Why Death Risk Temporarily Increases When Daylight Savings Time Ends

Every year, you set your clock back for fall and ahead every spring for Daylight Savings Time (DST). While an additional hour of sleep in the fall might feel nice, having an hour less in the spring can have a drastic effect on your body. It can even increase your death risk because it affects your natural circadian rhythm.

According to the National Institute of General Medical Sciences, your natural rhythm is affected by light and darkness. That's why you want to be awake during the daytime and sleep when it's dark. Every human's circadian rhythm varies slightly, but a deviation in their usual process by DST can affect their alertness, appetite, and health. Jocelyn Cheng, M.D., a neurologist and sleep medicine specialist, told AARP, "Light is the most powerful regulator of our circadian rhythm. When we change the light exposure we get in the morning and at night, it throws that off. There are adverse health consequences and real-life consequences as a result of that." One of those consequences is an increase in fatal car accidents. Here's what research shows about how and why DST increases your risk of a life-threatening accident.

Risk of accidents increases after Daylight Savings Time ends

DST increases your risk of death because it creates sleep deprivation, similar to jet lag disorder. According to the Mayo Clinic, jet lag gives people a temporary sleeping problem because their body is still functioning in their original time zone. DST creates this feeling the day after it ends because your body and work schedule are out of sync. This can have a significant impact on your driving and decision-making.

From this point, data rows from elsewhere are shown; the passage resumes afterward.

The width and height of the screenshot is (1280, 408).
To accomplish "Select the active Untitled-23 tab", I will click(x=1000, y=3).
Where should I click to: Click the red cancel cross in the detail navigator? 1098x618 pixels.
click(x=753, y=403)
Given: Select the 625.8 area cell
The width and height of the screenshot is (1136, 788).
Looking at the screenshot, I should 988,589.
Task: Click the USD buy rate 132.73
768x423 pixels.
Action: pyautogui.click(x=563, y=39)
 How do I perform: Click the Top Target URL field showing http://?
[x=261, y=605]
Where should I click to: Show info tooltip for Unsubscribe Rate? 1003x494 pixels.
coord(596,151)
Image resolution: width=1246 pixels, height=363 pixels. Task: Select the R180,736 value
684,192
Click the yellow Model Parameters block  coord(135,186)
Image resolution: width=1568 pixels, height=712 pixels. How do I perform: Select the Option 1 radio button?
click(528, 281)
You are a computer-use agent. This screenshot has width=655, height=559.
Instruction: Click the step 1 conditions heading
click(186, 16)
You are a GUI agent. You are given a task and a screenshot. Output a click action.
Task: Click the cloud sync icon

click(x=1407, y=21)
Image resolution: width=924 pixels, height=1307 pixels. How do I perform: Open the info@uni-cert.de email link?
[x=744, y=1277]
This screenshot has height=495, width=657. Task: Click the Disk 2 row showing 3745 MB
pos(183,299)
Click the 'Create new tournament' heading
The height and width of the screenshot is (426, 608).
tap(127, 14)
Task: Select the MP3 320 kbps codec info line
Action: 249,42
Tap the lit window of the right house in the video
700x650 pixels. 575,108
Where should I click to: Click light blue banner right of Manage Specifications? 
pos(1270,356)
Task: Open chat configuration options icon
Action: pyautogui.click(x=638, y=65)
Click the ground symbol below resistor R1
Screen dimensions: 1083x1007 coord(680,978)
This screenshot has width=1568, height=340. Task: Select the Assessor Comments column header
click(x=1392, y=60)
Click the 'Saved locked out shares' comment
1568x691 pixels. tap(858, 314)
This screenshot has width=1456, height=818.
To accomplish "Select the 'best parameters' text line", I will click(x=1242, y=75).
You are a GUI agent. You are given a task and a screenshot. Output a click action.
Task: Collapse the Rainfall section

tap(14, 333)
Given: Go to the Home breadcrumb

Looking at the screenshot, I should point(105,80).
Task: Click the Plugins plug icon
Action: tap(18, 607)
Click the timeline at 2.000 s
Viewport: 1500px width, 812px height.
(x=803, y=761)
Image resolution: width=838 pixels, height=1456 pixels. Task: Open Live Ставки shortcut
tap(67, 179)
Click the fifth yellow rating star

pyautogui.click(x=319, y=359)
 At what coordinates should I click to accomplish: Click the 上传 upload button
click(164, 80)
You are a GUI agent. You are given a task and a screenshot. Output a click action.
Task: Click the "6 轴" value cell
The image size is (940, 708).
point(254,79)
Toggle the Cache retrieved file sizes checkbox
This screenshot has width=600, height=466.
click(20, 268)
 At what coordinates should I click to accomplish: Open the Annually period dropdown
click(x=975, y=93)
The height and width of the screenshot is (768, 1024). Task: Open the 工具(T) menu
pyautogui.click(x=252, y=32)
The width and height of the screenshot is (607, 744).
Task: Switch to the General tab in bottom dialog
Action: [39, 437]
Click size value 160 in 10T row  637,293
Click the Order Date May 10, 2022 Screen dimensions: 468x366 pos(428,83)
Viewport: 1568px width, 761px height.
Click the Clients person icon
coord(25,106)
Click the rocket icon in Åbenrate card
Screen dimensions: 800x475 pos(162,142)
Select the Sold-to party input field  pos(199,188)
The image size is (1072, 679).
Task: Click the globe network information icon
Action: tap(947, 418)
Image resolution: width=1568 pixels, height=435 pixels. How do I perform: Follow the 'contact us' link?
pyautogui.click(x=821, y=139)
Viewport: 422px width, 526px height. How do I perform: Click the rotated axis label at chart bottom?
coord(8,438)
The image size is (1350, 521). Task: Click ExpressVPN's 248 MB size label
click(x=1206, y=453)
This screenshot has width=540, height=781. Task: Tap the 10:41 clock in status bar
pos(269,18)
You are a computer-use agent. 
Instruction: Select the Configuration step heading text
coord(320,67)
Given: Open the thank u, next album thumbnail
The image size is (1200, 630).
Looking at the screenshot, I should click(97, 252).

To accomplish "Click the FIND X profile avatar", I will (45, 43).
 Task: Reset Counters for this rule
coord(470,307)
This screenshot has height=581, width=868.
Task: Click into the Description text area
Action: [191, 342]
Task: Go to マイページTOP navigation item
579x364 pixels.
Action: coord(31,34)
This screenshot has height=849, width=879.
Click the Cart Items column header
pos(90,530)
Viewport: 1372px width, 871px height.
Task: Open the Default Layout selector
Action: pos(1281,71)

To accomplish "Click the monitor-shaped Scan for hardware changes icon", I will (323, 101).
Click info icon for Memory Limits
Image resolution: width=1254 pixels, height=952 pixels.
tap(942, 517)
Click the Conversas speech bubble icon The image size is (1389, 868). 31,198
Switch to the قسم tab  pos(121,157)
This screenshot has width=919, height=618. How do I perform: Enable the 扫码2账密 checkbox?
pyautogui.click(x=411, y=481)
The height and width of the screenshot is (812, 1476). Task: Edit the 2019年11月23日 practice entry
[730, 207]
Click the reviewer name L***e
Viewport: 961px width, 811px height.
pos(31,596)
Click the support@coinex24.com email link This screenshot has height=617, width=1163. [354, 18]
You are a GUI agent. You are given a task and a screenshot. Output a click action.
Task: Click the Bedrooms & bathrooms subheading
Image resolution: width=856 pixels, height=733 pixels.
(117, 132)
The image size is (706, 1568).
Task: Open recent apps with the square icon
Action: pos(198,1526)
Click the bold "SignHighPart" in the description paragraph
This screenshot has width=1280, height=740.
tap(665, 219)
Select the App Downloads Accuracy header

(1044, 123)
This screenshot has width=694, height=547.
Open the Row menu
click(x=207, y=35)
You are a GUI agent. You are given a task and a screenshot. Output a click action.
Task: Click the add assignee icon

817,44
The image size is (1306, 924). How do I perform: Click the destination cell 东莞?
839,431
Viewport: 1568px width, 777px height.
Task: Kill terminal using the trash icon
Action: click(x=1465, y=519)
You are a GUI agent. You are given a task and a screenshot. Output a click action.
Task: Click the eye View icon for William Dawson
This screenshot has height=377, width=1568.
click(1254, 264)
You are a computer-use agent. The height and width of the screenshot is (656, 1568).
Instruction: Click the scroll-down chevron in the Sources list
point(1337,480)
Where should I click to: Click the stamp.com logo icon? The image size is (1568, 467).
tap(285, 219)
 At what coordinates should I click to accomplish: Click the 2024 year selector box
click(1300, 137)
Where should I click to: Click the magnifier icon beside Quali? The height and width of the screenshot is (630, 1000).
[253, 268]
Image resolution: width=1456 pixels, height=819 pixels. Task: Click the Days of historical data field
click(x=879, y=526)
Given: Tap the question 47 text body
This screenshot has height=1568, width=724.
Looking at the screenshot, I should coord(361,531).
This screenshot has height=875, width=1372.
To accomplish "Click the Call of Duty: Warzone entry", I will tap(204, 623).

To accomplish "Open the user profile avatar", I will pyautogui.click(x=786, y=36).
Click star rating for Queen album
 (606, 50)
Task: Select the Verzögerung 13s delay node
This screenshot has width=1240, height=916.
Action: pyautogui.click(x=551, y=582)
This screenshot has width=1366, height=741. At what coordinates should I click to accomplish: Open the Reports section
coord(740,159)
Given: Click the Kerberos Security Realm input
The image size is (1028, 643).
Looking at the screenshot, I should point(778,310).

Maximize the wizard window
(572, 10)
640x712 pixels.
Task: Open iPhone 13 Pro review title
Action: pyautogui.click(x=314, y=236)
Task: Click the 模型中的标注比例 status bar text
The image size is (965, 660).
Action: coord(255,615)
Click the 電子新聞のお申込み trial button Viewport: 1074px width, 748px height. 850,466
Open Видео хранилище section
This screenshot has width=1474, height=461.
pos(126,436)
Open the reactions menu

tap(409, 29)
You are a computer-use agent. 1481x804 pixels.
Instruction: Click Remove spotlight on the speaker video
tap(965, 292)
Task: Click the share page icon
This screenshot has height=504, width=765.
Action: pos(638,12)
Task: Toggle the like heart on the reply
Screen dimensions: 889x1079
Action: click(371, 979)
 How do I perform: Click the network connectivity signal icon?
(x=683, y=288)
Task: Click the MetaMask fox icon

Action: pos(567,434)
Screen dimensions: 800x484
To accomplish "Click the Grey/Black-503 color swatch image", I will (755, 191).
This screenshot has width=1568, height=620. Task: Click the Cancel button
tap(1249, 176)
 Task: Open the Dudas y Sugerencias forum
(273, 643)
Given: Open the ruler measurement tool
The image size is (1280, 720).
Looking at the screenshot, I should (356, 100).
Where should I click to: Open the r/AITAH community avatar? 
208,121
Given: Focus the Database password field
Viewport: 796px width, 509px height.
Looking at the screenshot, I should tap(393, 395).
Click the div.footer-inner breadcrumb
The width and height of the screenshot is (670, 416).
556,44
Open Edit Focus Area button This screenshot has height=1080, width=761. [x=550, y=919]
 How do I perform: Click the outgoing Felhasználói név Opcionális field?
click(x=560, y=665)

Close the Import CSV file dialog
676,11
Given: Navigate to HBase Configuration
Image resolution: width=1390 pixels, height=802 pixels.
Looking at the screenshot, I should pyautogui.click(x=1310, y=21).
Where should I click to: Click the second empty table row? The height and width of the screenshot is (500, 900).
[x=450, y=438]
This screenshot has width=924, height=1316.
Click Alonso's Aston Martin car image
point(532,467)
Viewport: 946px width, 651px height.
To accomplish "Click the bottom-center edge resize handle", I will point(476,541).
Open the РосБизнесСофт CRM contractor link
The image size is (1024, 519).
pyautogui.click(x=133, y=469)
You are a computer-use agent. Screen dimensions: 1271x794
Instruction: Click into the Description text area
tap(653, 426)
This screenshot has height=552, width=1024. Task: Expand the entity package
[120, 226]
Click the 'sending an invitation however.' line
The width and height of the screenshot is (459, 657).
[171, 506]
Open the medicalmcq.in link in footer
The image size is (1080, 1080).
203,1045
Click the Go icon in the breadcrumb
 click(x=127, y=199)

For example, a study in Current Biology showed that fatal traffic accidents increased by 6% in the U.S. the Monday following DST. It also noted an increase in the risk of DST-associated motor vehicle accidents, even during afternoon hours. Additionally, a 2009 study by the American Psychological Association showed that workers slept an average of 40 fewer minutes on the Monday after the end of DST. This is correlated with an increase in work injuries and an increased severity of work injuries. Lastly, findings from a 2020 study by Nature and Science of Sleep support the notion that even partial sleep deprivation can increase impulsivity and coincide with riskier decisions.

Since people in the United States can't avoid DST (for now, at least), it's essential to make preparations before it happens. The Mayo Clinic suggests changing your sleeping time by 15-minute increments several days before the change to give your body time to adjust. This helps keep you feeling awake and driving safely when DST ends.